Gastric Adenocarcinoma

Gastric cancer can be classified by anatomic location, histologic features, and, more recently, molecular mechanisms. Anatomically, gastric cancers can be divided into two clinically and epidemiologically distinct subtypes: proximal (cardia, gastroesophageal) and distal (non-cardia, true gastric) adenocarcinomas. Histologically, gastric adenocarcinomas have generally been classified into intestinal and diffuse (poorly cohesive/signet-ring cell) types. Although it is important for pathologists to characterize gastric adenocarcinomas into one of these two main morphologic subtypes, the IHC staining pattern of these two subtypes is similar. As a result, both types are discussed together in this section. Gastric adenocarcinomas stain with various CKs ( Fig. 14.8 ). The reactivity of several other antibodies is listed in Table 14.2 , and some of which are discussed in more detail.

Fig. 14.8, Cytokeratin (CK) expression in gastric adenocarcinoma.

TABLE 14.2
Expression of Various Antibodies (Excluding Cytokeratins) in Gastric Adenocarcinomas
Antibody Reactivity Comments
AMACR (p504s) + AMACR more commonly expressed in intestinal-type and high-grade dysplasia
CA-125 R Single cells or small foci evident
CA19-9 S
CDX2 S Heterogeneous and variable staining seen in 20%–90% of cases
CEA + Monoclonal antibody more discriminatory
GCDFP-15 Rare (<1%) signet-ring cells can be positive
HepPar1 R Positive in hepatoid type of alpha-fetoprotein producing gastric carcinomas
MUC1 R
MUC2 S Up to 50% of cases can be positive
MUC4 S
MUC5AC S 38%–70% of cases can be positive
MUC6 S 30%–40% of cases can be positive
TTF-1
Villin S
Vimentin R Positive staining seen in spindle cell (sarcomatoid) carcinomas
Reactivity: −, negative; R , rarely positive; S , sometimes positive; +, positive.
AMACR , α-Methylacyl-Co-A racemase; CEA , carcinoembryonic antigen; GCDFP-15 , gross cystic disease fluid protein 15; TTF-1 , thyroid transcription factor 1.

Cytokeratins

Gastric adenocarcinomas are diffusely and strongly positive for AE1/AE3 and 35βH11. Cytokeratin CAM5.2 produces diffuse strong staining in approximately two-thirds of these neoplasms and produces weak to moderate, patchy staining in the other third. CKs 18 and 19 are diffusely and strongly positive. ,

Cytokeratin 7

CK7 expression is an important marker of committed gastric epithelial cells and gastric adenocarcinoma. Approximately 50% of gastric adenocarcinomas are strongly positive in a diffuse or patchy distribution; 30% have rare clusters of strongly reactive cells, and 20% are weakly positive or are negative ( Fig. 14.9 ).
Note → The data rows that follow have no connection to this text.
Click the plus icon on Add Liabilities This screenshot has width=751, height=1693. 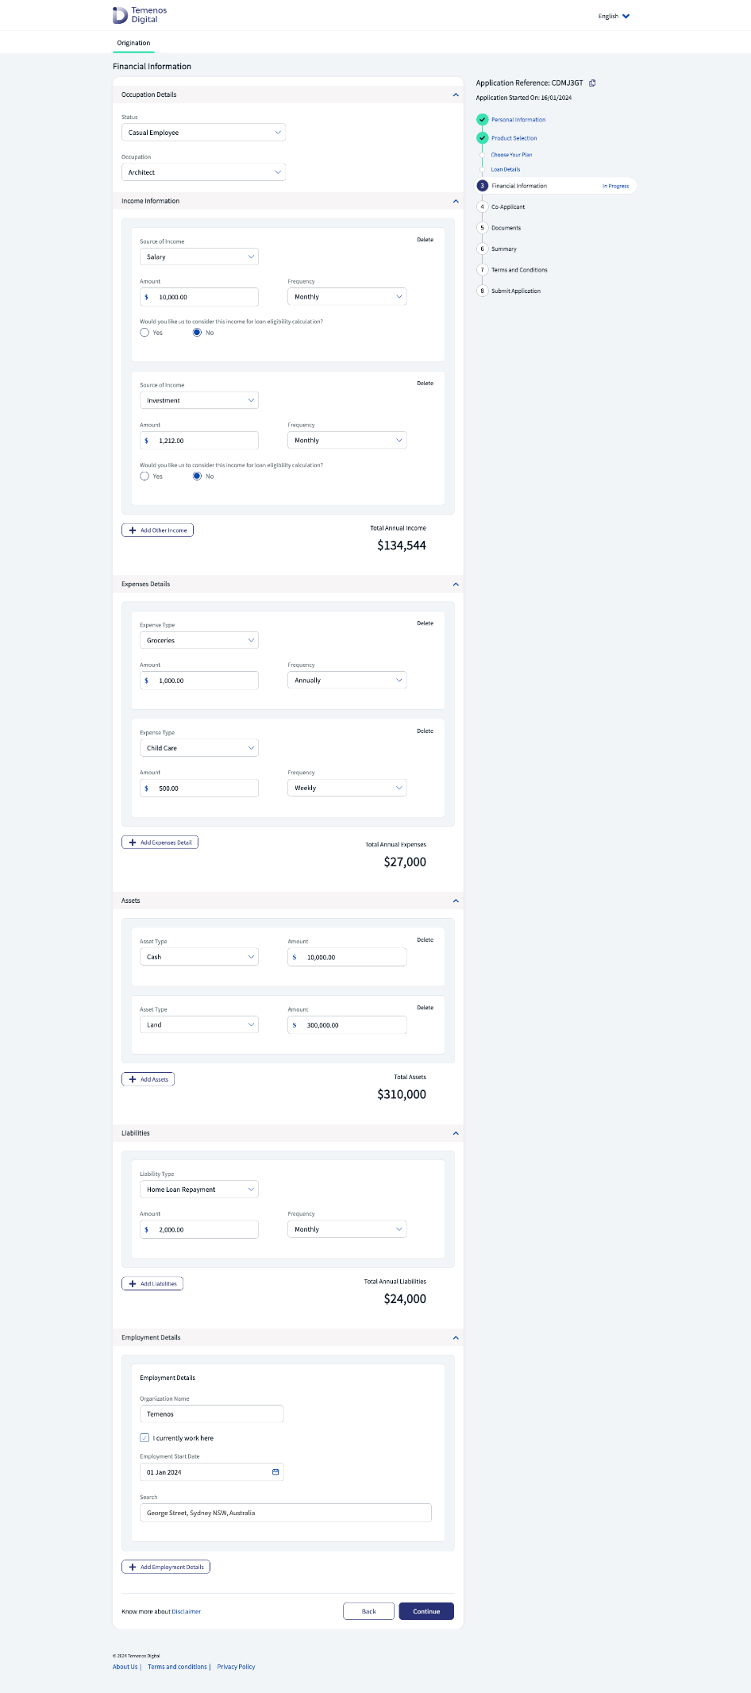[x=133, y=1284]
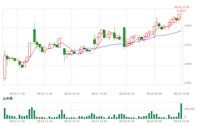This screenshot has width=198, height=126.
Task: Click the 2,980 price axis label
Action: click(188, 64)
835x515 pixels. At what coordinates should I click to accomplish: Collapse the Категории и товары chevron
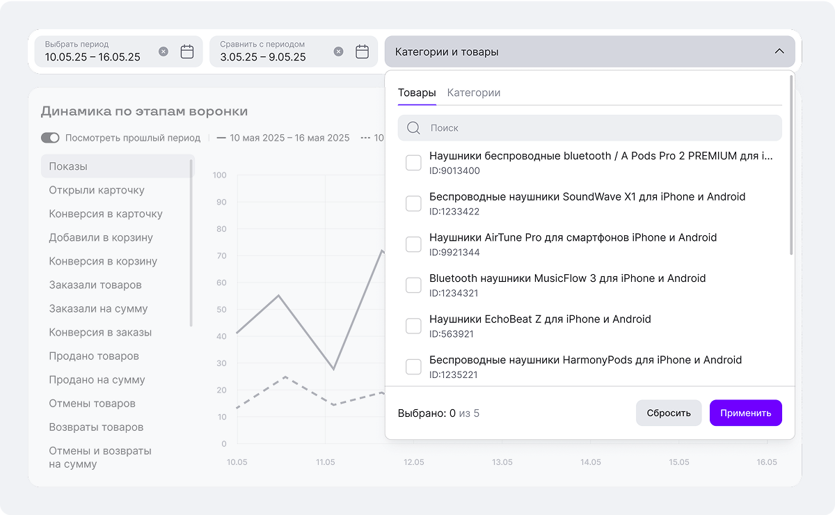tap(779, 52)
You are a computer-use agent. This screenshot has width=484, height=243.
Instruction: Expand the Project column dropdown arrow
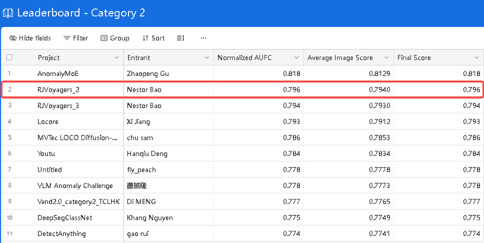click(x=116, y=58)
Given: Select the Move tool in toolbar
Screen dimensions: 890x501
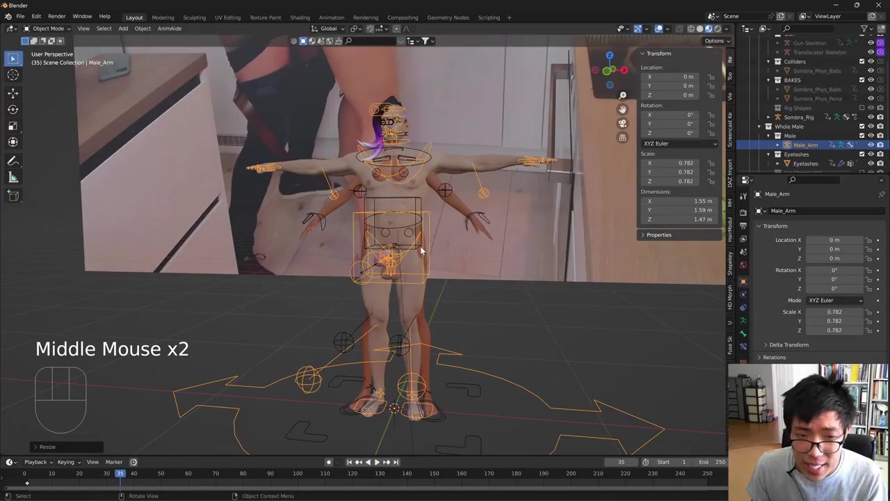Looking at the screenshot, I should (13, 93).
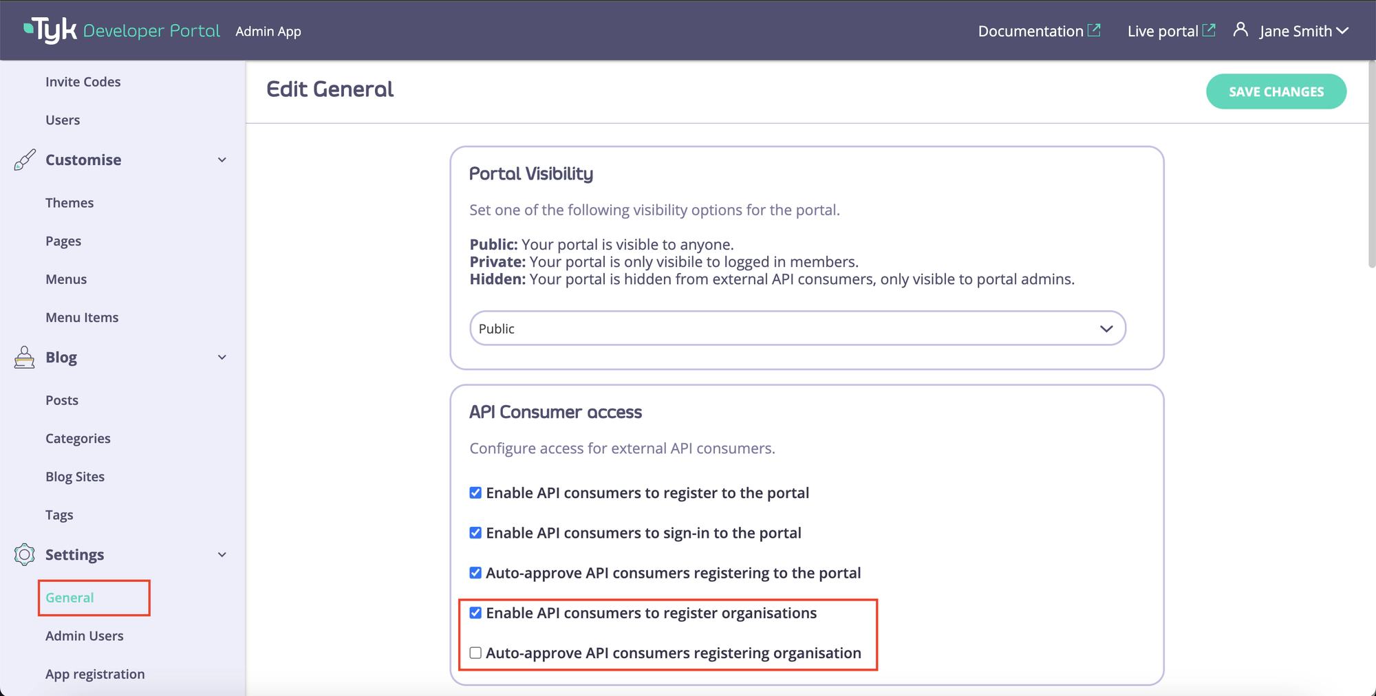Select 'Admin App' in the top bar

pos(268,31)
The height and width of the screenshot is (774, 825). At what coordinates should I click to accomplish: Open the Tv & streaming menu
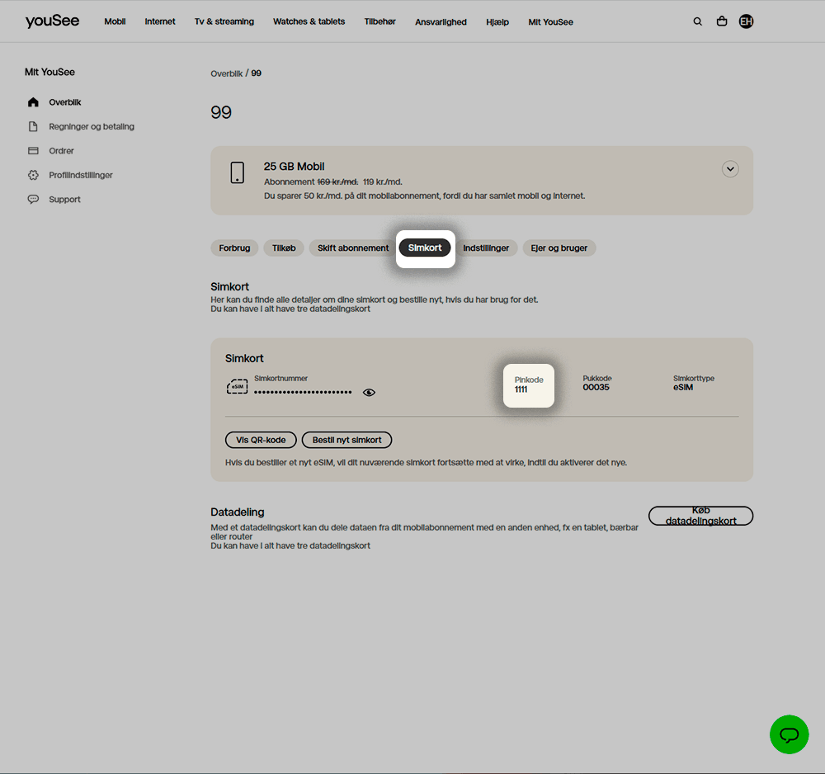224,21
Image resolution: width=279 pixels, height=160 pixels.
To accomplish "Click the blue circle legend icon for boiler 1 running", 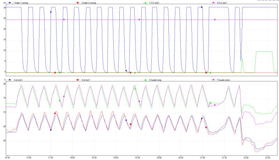I will tap(10, 2).
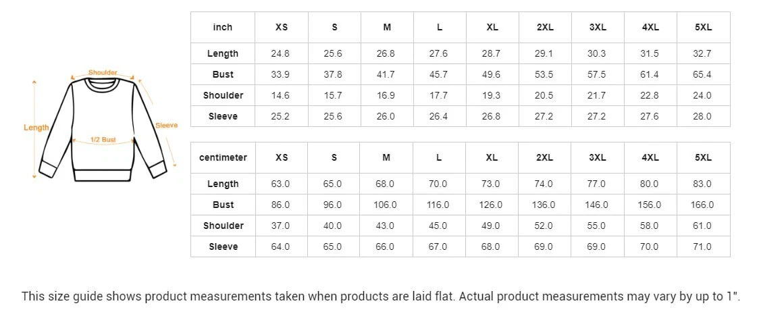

Fig. 14.9, (A) Gastric adenocarcinoma, intestinal (glandular) type. Cytokeratin 7 (CK7) is diffusely and strongly reactive. (B) Almost all of the gastric signet-ring cell adenocarcinoma cells strongly stain with CK7. (C) The glandular region of this gastric adenocarcinoma (right) is strongly CK7 positive, whereas the adjacent signet-ring cells are negative to weakly reactive. Patchy or variegated CK7 staining is characteristic of gastric adenocarcinoma.

Cytokeratin 20

Approximately 40% of gastric adenocarcinomas are strongly positive for CK20 in a patchy or diffuse distribution, 20% are weakly positive in a patchy distribution, and 40% are negative ( Fig. 14.10 ). , ,

Fig. 14.10, (A) Gastric signet-ring cells are relatively inconspicuous within the lamina propria. (B) Cytokeratin 20 reveals the numerous neoplastic signet-ring cells, which were not easily seen on hematoxylin and eosin stain.